§ **Teks Halaman**:
Mohon tunggu...
Ign Joko Dwiatmoko
Ign Joko Dwiatmoko Mohon Tunggu... Guru - Yakini Saja Apa Kata Hatimu

Jagad kata

Selanjutnya

Tutup

Politik Pilihan

Sudut Pandang "Oposisi" Indonesia

30 Juli 2024   15:03 Diperbarui: 30 Juli 2024   15:03 26
+
Laporkan Konten
Laporkan Akun
Kompasiana adalah platform blog. Konten ini menjadi tanggung jawab bloger dan tidak mewakili pandangan redaksi Kompas.

Dalam dinamika politik tanah air, benarkah Indonesia menganut demokrasi sejati? menurut pendapat oposisi, pemerintah sekarang termasuk pemerintahan yang tidak menghargai demokrasi, mewariskan politik dinasti, tidak menghargai aspirasi masyarakat terutama masyarakat yang sering melakukan demonstrasi.

Sudut pandang oposisi dipengaruhi oleh banyak hal, terutama oleh hasil pemilu, perubahan perkawanan di lingkup organisasi politik. Pemahaman tentang pengkianat dalam dunia politik yang berbeda. Apa yang mendasari penulis membahas tentang sudut pandang antara penguasa dan oposisi. Sebab banyak simpang siur pendapat tentang  oposisi, pro pemerintah atau penguasa, wakil rakyat dan rakyat jelata.

Pengertian Oposisi dan perannya dalam Masyarakat

 Apa sih sebenarnya oposisi; Menurut KBBI oposisi adalah partai penentang di dewan perwakilan dan sebagainya yang menentang dan mengkritik pendapat atau kebijaksanaan politik golongan yang berkuasa.

§ **Data Tercatat**:
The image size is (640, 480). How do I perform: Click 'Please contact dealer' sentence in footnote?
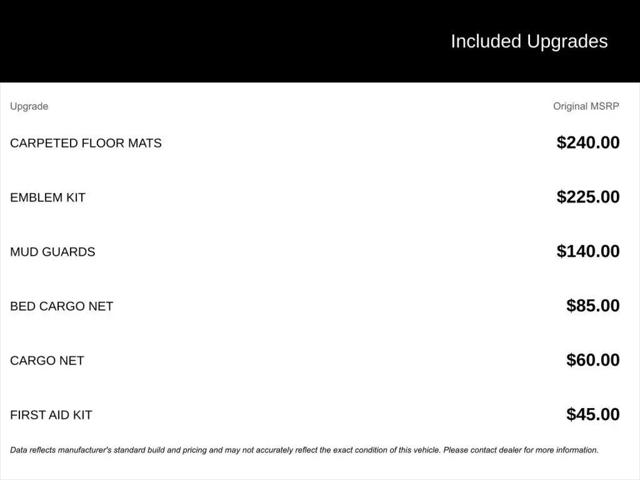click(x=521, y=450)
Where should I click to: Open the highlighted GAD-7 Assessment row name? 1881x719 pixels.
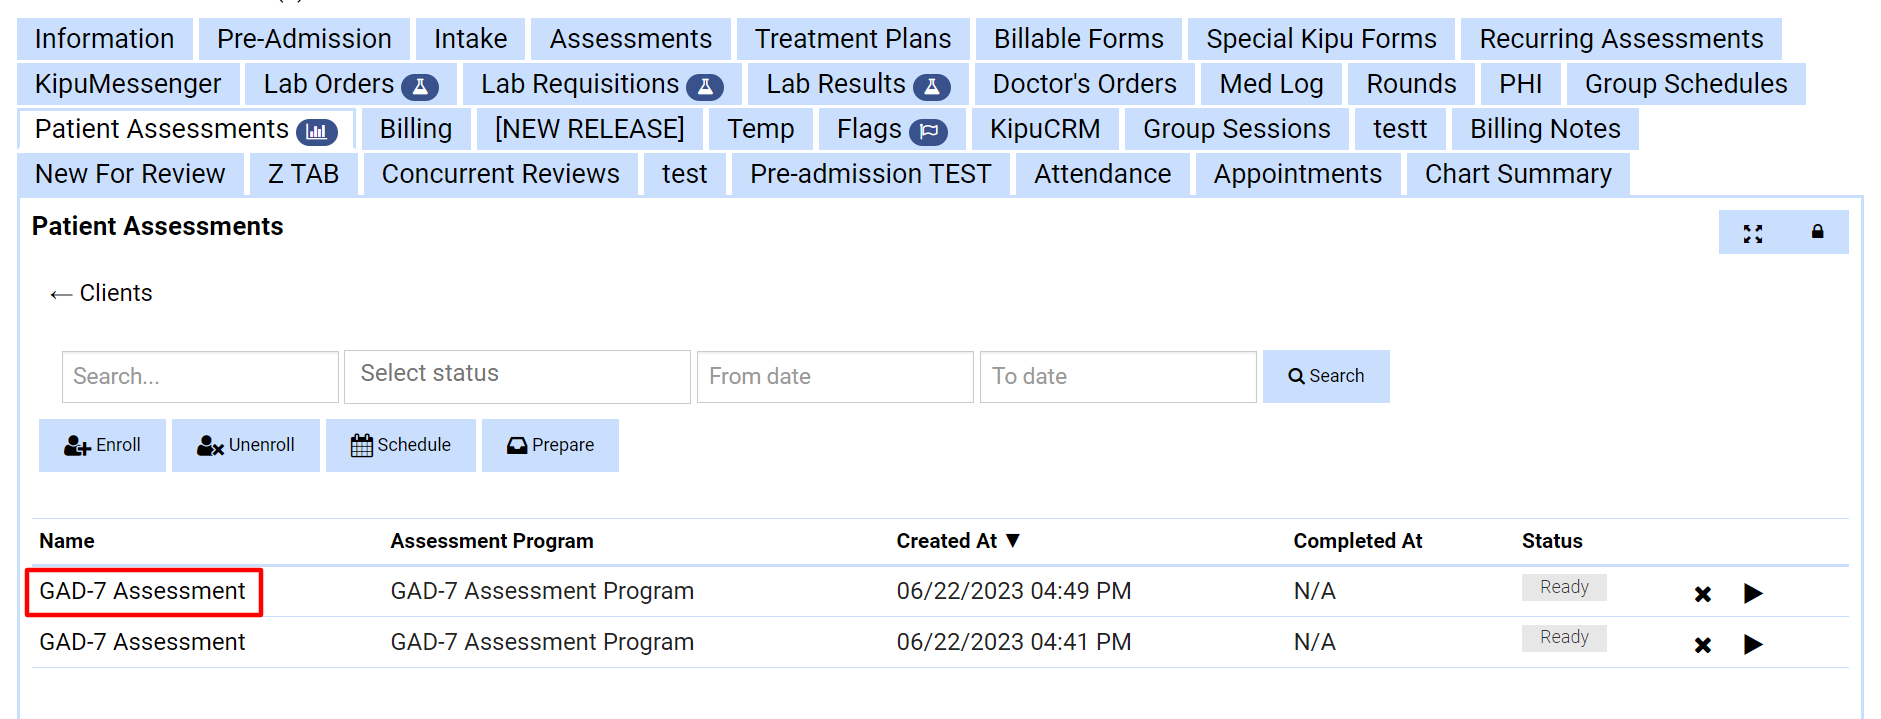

§ **Tugas Latihan**:
Jawablah pertanyaan berikut berdasarkan teks halaman.
1. Pada tanggal berapa tulisan tentang sudut pandang oposisi tersebut diterbitkan?
2. Menurut teks, oleh apa sudut pandang oposisi terutama dipengaruhi?
3. Apa pengertian oposisi menurut KBBI sebagaimana dikutip dalam teks?

§ **Jawaban Latihan**:
1. 30 Juli 2024.
2. Oleh hasil pemilu dan perubahan perkawanan di lingkup organisasi politik.
3. Oposisi adalah partai penentang di dewan perwakilan dan sebagainya yang menentang dan mengkritik pendapat atau kebijaksanaan politik golongan yang berkuasa.